Exercise instructions: From the line below that contains "Menu (709, 109)" to the line that contains "Plan your visit (63, 2030)", repeat every line exactly, both ends included, and nothing else.

Records shown:
******************************

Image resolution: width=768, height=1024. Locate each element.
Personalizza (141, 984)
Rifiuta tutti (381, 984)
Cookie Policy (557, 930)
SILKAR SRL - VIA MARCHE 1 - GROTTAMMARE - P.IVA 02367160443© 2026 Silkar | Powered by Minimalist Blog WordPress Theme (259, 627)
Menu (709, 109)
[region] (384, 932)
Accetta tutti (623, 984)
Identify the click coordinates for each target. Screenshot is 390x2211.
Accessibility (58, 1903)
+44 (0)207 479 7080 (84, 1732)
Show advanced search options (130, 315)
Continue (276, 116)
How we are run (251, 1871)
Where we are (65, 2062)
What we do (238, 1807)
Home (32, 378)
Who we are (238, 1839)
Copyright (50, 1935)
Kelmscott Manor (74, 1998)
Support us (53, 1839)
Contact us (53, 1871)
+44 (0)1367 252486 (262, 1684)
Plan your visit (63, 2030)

******************************

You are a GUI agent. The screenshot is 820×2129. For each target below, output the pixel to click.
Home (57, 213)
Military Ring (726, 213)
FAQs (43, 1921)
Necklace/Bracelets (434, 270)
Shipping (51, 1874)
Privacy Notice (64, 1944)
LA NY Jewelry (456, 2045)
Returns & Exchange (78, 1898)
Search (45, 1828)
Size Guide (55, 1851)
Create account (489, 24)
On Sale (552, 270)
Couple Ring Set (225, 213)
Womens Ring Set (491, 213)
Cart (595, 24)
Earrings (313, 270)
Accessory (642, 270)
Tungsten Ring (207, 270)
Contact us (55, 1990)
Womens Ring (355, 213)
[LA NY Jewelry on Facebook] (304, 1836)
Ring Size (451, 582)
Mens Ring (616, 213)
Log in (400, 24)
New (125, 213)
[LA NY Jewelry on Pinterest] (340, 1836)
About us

******************************

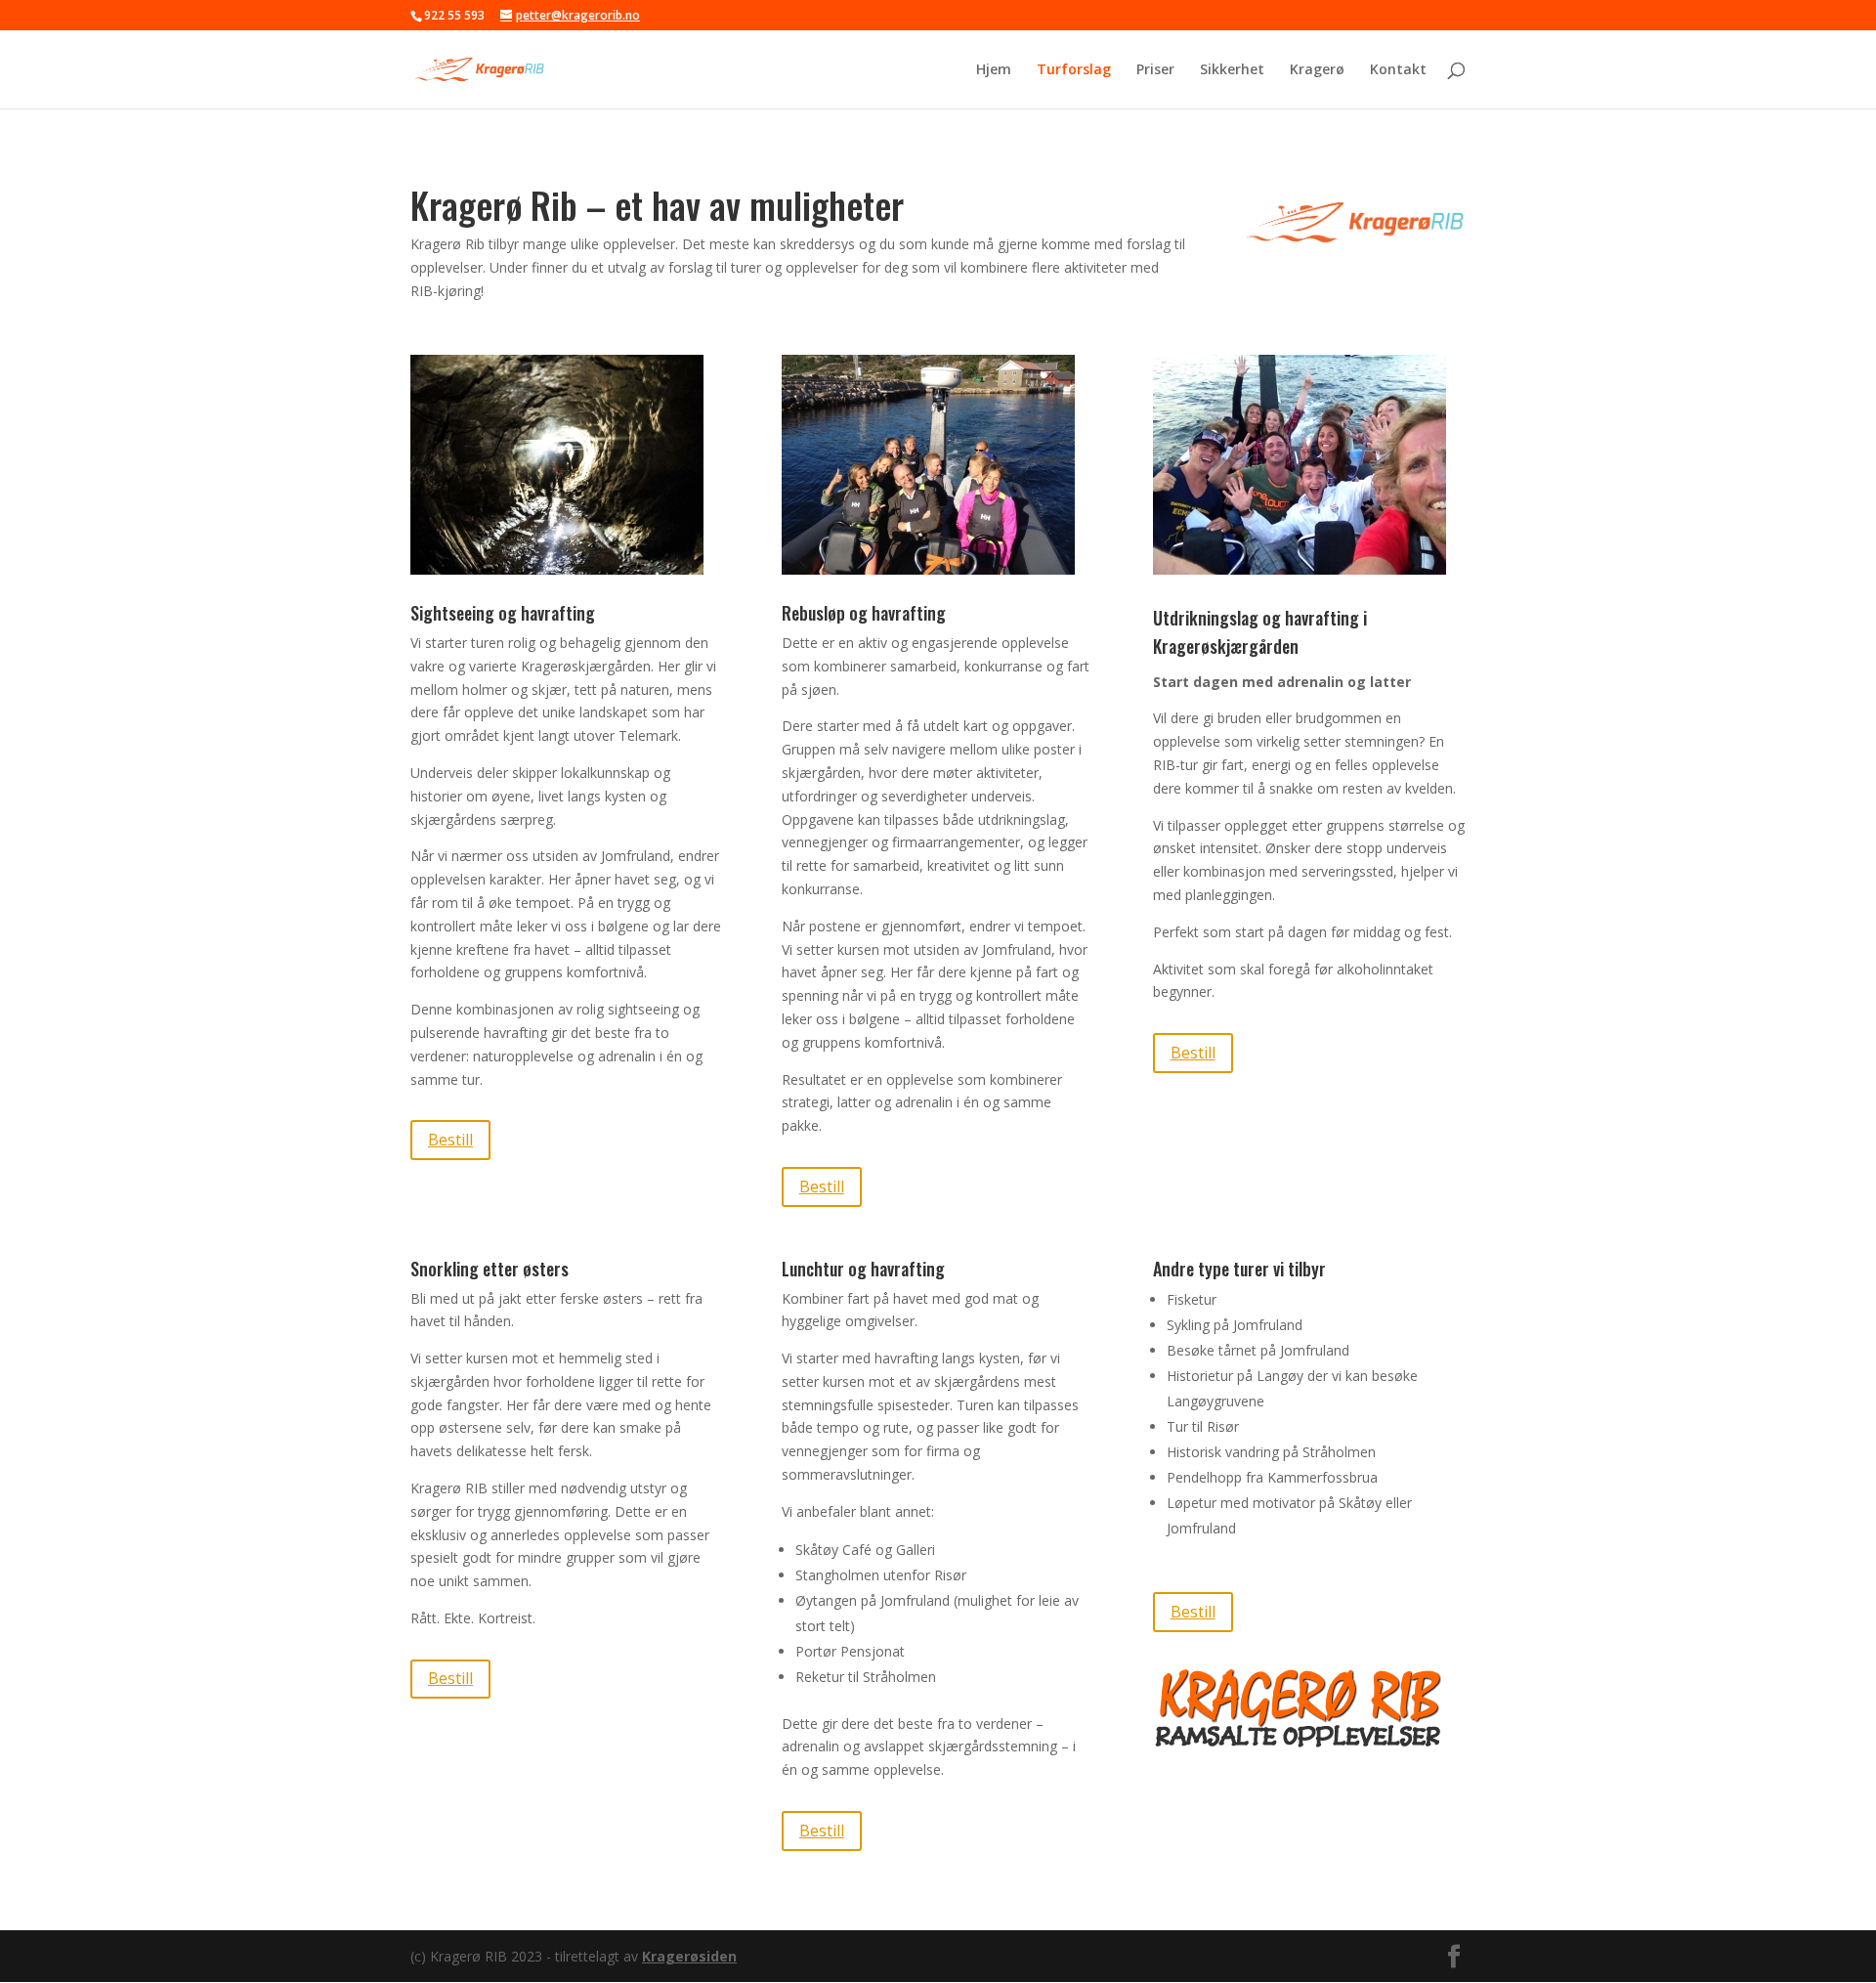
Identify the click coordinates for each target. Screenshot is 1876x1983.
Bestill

******************************

Exercise solution:
Menu (709, 109)
[region] (384, 932)
Accetta tutti (623, 984)
Identify the click coordinates for each target. Screenshot is 390x2211.
Accessibility (58, 1903)
+44 (0)207 479 7080 (84, 1732)
Show advanced search options (130, 315)
Continue (276, 116)
How we are run (251, 1871)
Where we are (65, 2062)
What we do (238, 1807)
Home (32, 378)
Who we are (238, 1839)
Copyright (50, 1935)
Kelmscott Manor (74, 1998)
Support us (53, 1839)
Contact us (53, 1871)
+44 (0)1367 252486 (262, 1684)
Plan your visit (63, 2030)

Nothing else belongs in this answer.